Con la veleidad onírica de las pesadillas, otro sueño se superpuso al anterior. En esta ocasión, tres ciudadanos descendían por la escalinata de un edificio colosal, con un frontispicio horripilante en el que se expandía un letrero grotesco: Palacio de Justicia, informaba. Los tres ciudadanos lloraban desconsoladamente porque los habían expulsado sin contemplaciones de la sala principal, sin ni siquiera escucharlos. Representaban a más de un millón de víctimas de accidentes de circulación, entre muertos, heridos graves, tetrapléjicos e imposibilitados que durante los últimos cinco años se habían producido en las carreteras.
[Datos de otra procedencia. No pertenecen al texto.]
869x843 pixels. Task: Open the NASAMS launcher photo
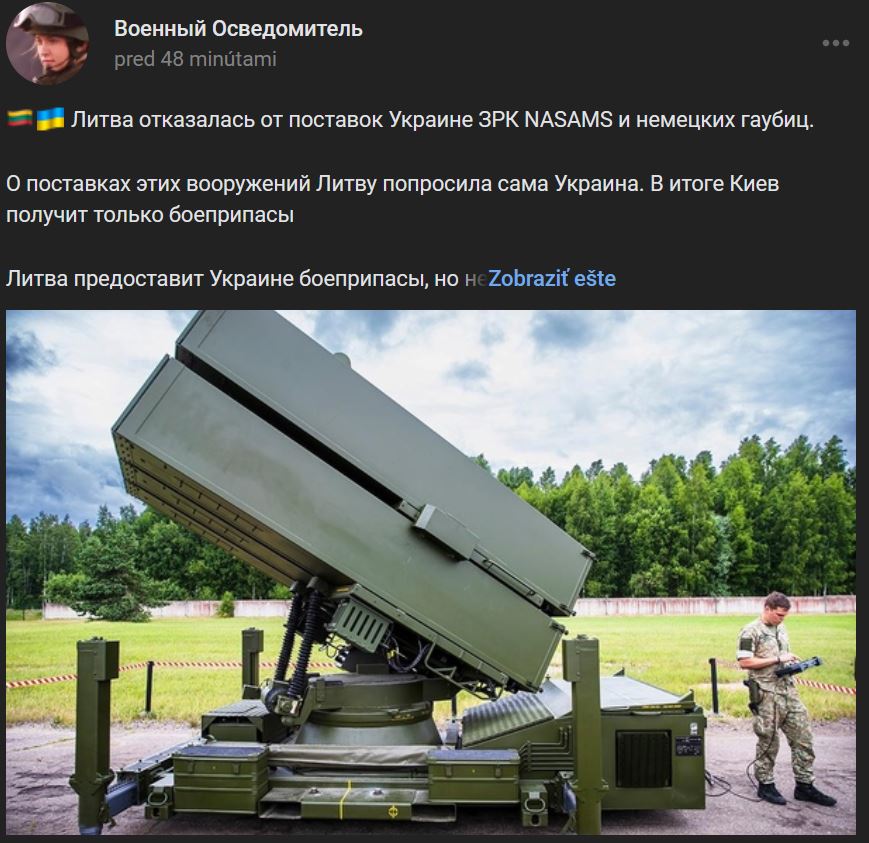pos(431,572)
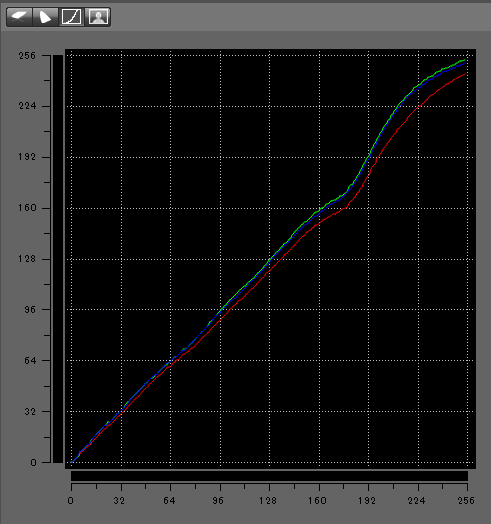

La demanda, dirigida contra cuatro de las principales marcas de fabricantes de automóviles, exponía en sus fundamentos de hecho el engaño que supone la publicidad del automóvil, en tanto en cuanto hace creer al personal que la velocidad, el common rail y los faros de xenón conceden al adquirente un mayor poderío económico o social e incluso mayor facilidad para el ligue y la depredación amorosa. Los señores magistrados no les habían hecho ni caso porque, en primer lugar, la industria del automóvil impulsa significativamente el producto interior bruto y, en segundo lugar, el ciudadano es libre para decidir con sus actos y con su talonario de cheques, de forma voluntaria, la adquisición de un vehículo que lo conducirá a los límites insospechados del bienestar.
La confusión aleteaba en mi duermevela, así que sobrevino un tercer sueño. Un grupo de padres de familia, unos veinticinco, discutían acaloradamente con un señor más bien gordo, condescendiente y con papada, en un aposento ornado de rojos cortinajes y sillones dieciochescos. La palabra «botellón» volaba de unos a otros como arma arrojadiza de doble o triple filo. Los veinticinco padres de familia demandaban a los principales fabricantes de bebidas alcohólicas por el daño irreversible que la ingesta de alcohol produciría en el hígado de sus hijos, abocados a una presumible y casi cierta cirrosis hepática, además del perjuicio que el líquido producía en sus mentes juveniles, induciéndolos a la indolencia, al gamberreo, a la apatía, a la debilitación psíquica y a la gilipollez mental. Los veinticinco padres de familia abandonaban la sala cabreados y vociferantes porque los señores magistrados no les habían hecho ni caso, debido a que, en primer lugar, el alcohol mantiene miles de puestos de trabajo en bares y chiringuitos y, en segundo lugar, porque los jóvenes, aunque menores de edad, utilizan el «botellón» como signo fehaciente de esa rebeldía individual que caracteriza a la juventud, miles de ciudadanos y ciudadanas, pero miles y miles, o millones, seis o siete millones, o más, de carnes apretadas y juventud exultante que se ponen hasta los ojos en las plazas y escalinatas los fines de semana.
De pronto, el teatro del sueño se convierte en un escenario ruinoso, una vieja catedral con paredes recubiertas de zarzas y aliagas. Una voz retumbante, como se supone que será la trompeta del juicio final, hacía tambalearse los viejos muros. Un señor enjuto vestido de negro riguroso, de voz tan poderosa, ya digo, que retumbaba en todo el mundo, proclamaba la condena que un jurado de Miami había aplicado a cinco compañías tabaqueras de Estados Unidos. Aquella voz desproporcionada a la estatura del pregonero enfatizaba que la condena había sido de 25 billones de pesetas por perjudicar la salud de los ciudadanos.
Nadie dijo que el fumador fumó ejercitando un acto personal y libre.